[ENTRIES PROVIDED Boundary: Start]

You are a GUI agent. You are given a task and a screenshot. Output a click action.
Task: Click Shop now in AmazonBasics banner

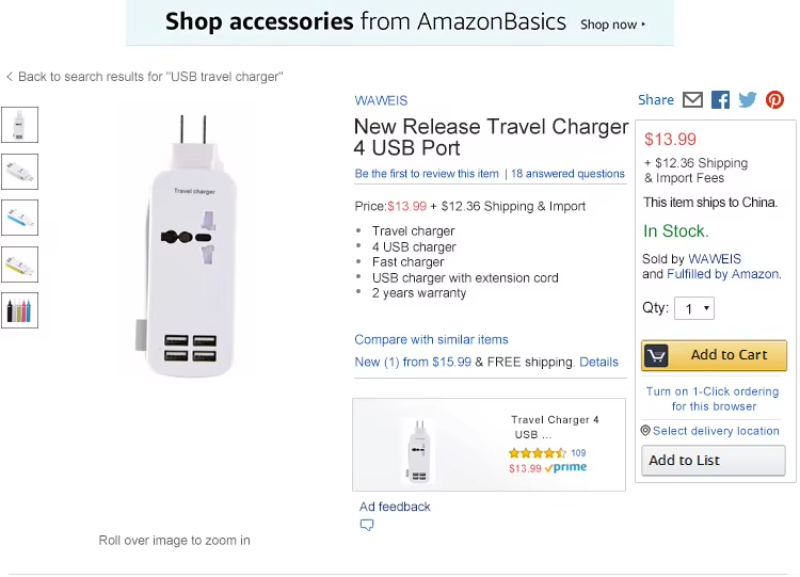point(612,24)
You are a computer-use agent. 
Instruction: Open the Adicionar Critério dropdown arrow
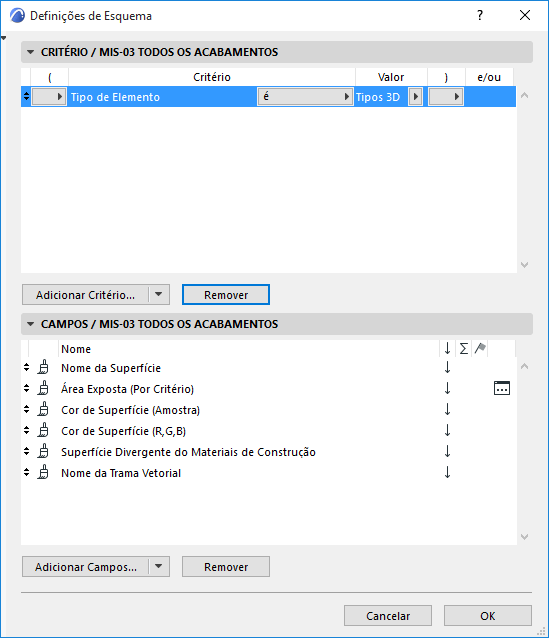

[ENTRIES PROVIDED Boundary: End]

◆ TASK PROMPT
Transcribe each record exactly as it appears, but omit every picture.

◆ ANSWER TO THIS PROBLEM
You are a GUI agent. You are given a task and a screenshot. Output a click action.
Task: Click Shop now in AmazonBasics banner

point(612,24)
You are a computer-use agent. 
Instruction: Open the Adicionar Critério dropdown arrow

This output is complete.